■ GOAL OF THE EXERCISE ■
No line before the one holding "Click the Size column header" is to be copied; that line and all after it, through the end of the listing, are returned exactly, minus pictures.

■ DATA IN THIS EXERCISE ■
= Beginning of Section =

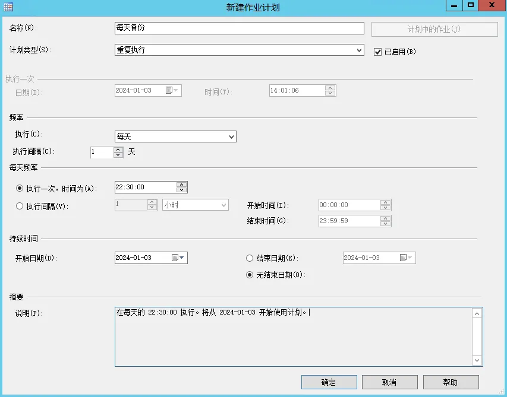Click the 取消 button
The height and width of the screenshot is (397, 507).
tap(389, 382)
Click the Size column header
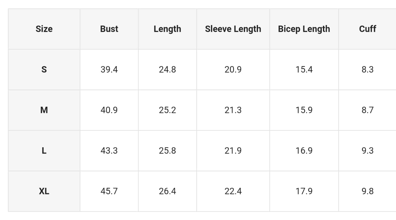 click(x=44, y=29)
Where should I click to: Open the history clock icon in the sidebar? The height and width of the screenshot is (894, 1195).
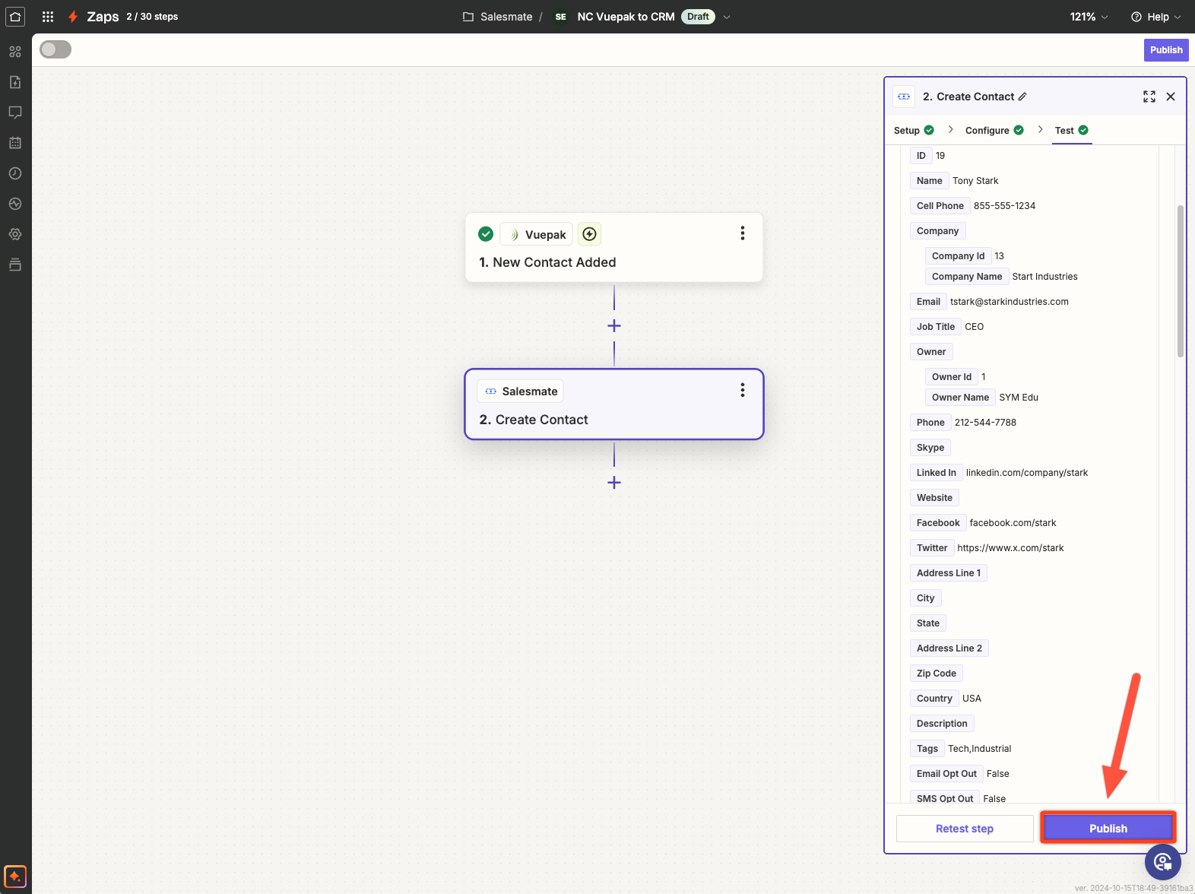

= End of Section =

■ ANSWER FOR THIS EXERCISE ■
Click the Size column header
 click(x=44, y=29)
Where should I click to: Open the history clock icon in the sidebar? The height and width of the screenshot is (894, 1195).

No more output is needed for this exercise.